An open API service indexing awesome lists of open source software.

https://github.com/mightykatun/epfl-me-102-project

Optimization program for mechanics semester project
https://github.com/mightykatun/epfl-me-102-project

mechanical-engineering optimization python

Last synced: 2 days ago
JSON representation

Optimization program for mechanics semester project

Awesome Lists containing this project

README

          

# Spring-Powered Vehicle Drivetrain Optimizer

⚠️ *Some of the code in this repository was generated by large language models*

Physics-based tooling for evaluating spring-powered vehicle drivetrain designs across a configurable sweep of vehicle mass, gear ratio, and wheel diameter for a 40-spring catalog.

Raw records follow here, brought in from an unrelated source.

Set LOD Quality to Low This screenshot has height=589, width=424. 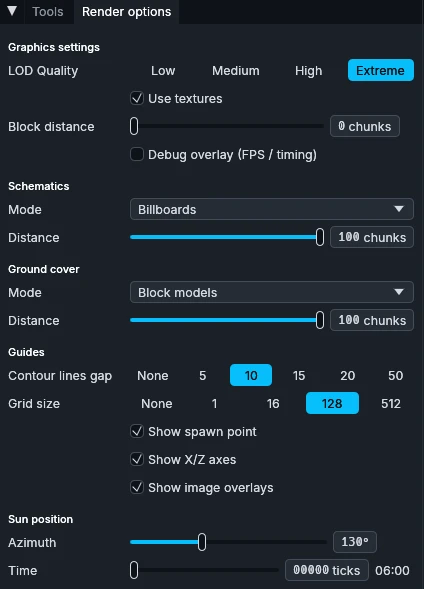[163, 70]
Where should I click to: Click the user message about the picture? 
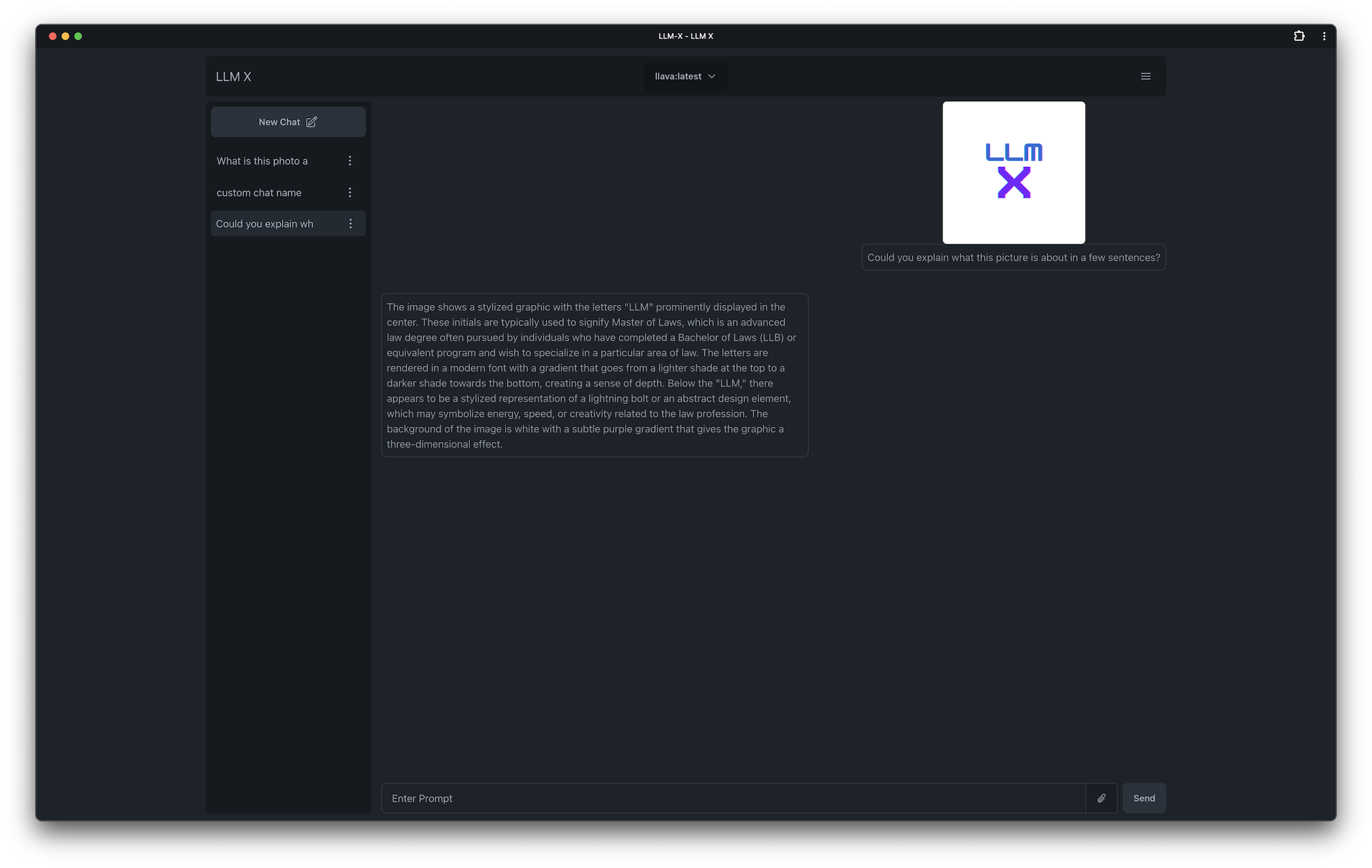tap(1013, 258)
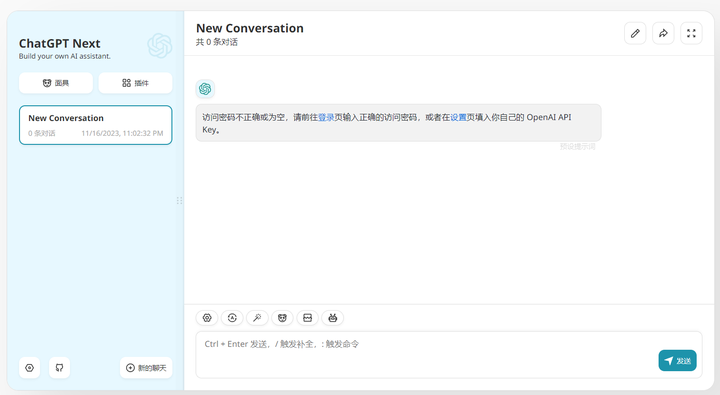Open the mask icon above input
The width and height of the screenshot is (720, 395).
[x=282, y=318]
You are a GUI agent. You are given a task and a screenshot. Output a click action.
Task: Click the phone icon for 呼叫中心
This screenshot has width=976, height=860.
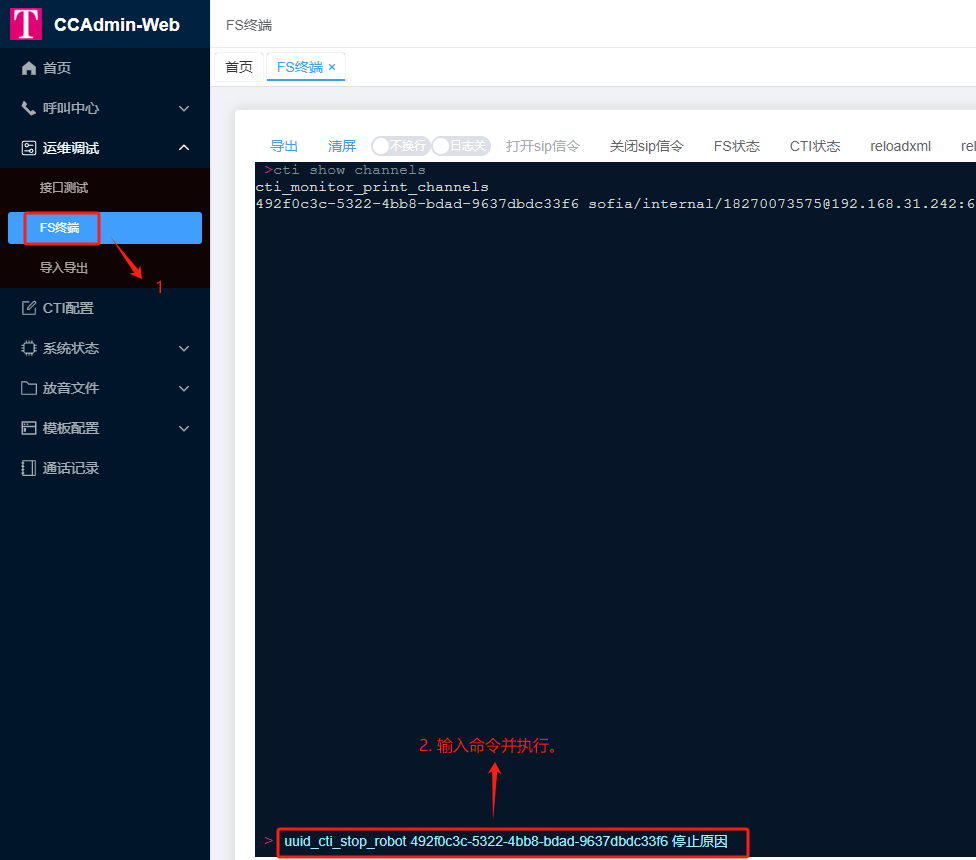coord(29,108)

The repository currently focuses on the optimization workflow under [`optimization/`](optimization/), which performs a large design-space search, filters infeasible combinations, extracts Pareto-optimal trade-offs, and generates reports and plots.

For implementation details and the optimization theory, see [`optimization/README.md`](optimization/README.md).

## What It Does

- Loads a 40-spring catalog from [`optimization/springs.txt`](optimization/springs.txt)
- Reads physical constants and sweep bounds from [`optimization/config.json`](optimization/config.json)
- Evaluates a configurable Cartesian product of:
- spring selection
- vehicle mass
- gear ratio
- wheel diameter
- Rejects configurations that fail traction or energy constraints
- Extracts Pareto-optimal designs across:
- maximum peak speed
- minimum total mass
- minimum gear ratio
- Produces CSV summaries, ranked text reports, and plots of the final trade-off surface
- Includes a single-configuration analyzer for inspecting one chosen setup in detail

With the current default `config.json`, the optimizer evaluates more than 69 million parameter combinations before Pareto filtering.

## Core Model

The vehicle is modeled as a torsional spring driving a wheel through a gearbox. The release phase is treated analytically rather than with time stepping, which makes large parameter sweeps practical.

The model accounts for:

- spring mass as part of the accelerated mass
- drivetrain efficiency
- friction-limited traction at the drive wheels
- an energy requirement to reach target speed with a safety factor

The optimization is multi-objective, so the result is not a single "best" design. Instead, the code returns the nondominated trade-off set.

## Main Files

```text
.
├── README.md
└── optimization/
├── README.md
├── config.json
├── explore.py
├── spring.py
├── spring_model.py
├── springs.txt
├── graphs/
└── results/
```

## Workflow

### Full optimization

Run from the repository root:

```bash
python optimization/explore.py
```

Useful options:

```bash
python optimization/explore.py --interactive
python optimization/explore.py --save-all
python optimization/explore.py -f /path/to/custom_springs.txt
```

### Single configuration analysis

```bash
python optimization/spring.py -r 22.5 -d 100 -m 2.06 -s SPF-0927
```

This prints a detailed report for one design and saves a release-response plot in [`optimization/graphs/`](optimization/graphs/).

## Generated Outputs

The optimization workflow writes outputs under [`optimization/results/`](optimization/results/) and [`optimization/graphs/`](optimization/graphs/).

Common artifacts include:

- `pareto_optimal.csv` - final Pareto set
- `key_configurations.txt` - fastest, lightest, simplest, and balanced picks
- `pareto_3d_speed_mass_ratio.png` - 3D objective-space view
- `pareto_2d_projections.png` - 2D trade-off slices
- `pareto_parallel_coordinates.png` - multi-metric comparison plot
- `all_feasible.csv` - optional full feasible set, only written with `--save-all`

## Configuration

[`optimization/config.json`](optimization/config.json) controls:

- target speed
- friction coefficient
- safety factor
- drivetrain efficiency
- wheel-count assumptions
- sweep bounds and step sizes
- plot DPI

Because the sweep is config-driven, result counts change when you change the search bounds or resolution.

## Dependencies

- Python 3
- NumPy
- SciPy
- Matplotlib
- tqdm

## Notes

- Vehicle mass inputs exclude spring mass; the physics model adds spring mass internally when computing total accelerated mass.
- The traction check is evaluated at peak force, which occurs at release start.
- The code is organized so that [`optimization/spring_model.py`](optimization/spring_model.py) contains the reusable physics formulas, while `explore.py` and `spring.py` handle orchestration and reporting.